[Pixel coordinate grounding data]
-- Opening Marker --
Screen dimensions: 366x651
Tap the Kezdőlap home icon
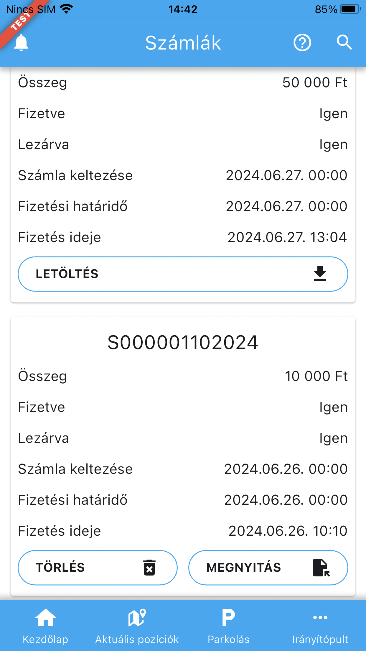(45, 618)
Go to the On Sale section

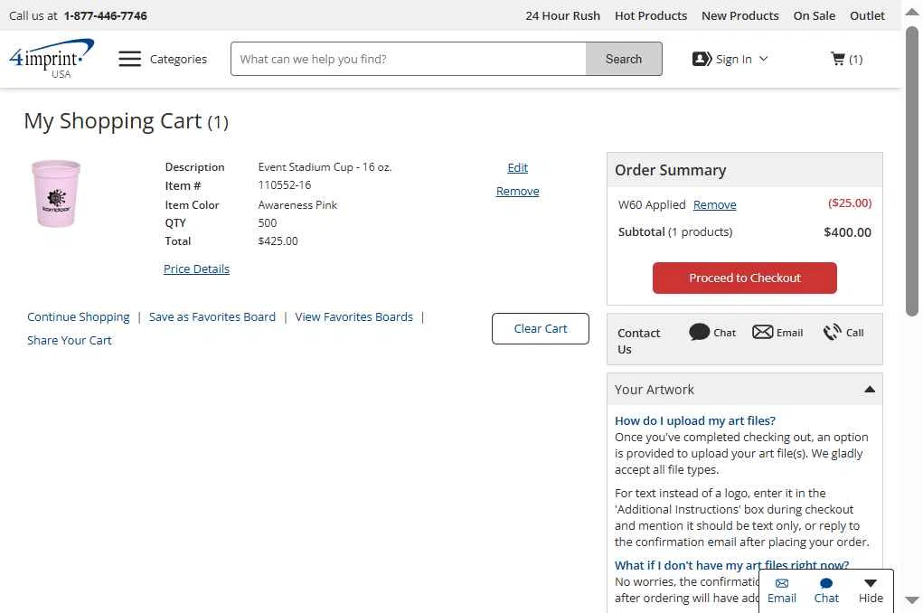click(x=814, y=15)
-- Closing Marker --
[Work to complete] Pictures stay out; reproduce every line of the records exactly.

[Your solution]
Screen dimensions: 366x651
Tap the Kezdőlap home icon
(45, 618)
Go to the On Sale section

click(x=814, y=15)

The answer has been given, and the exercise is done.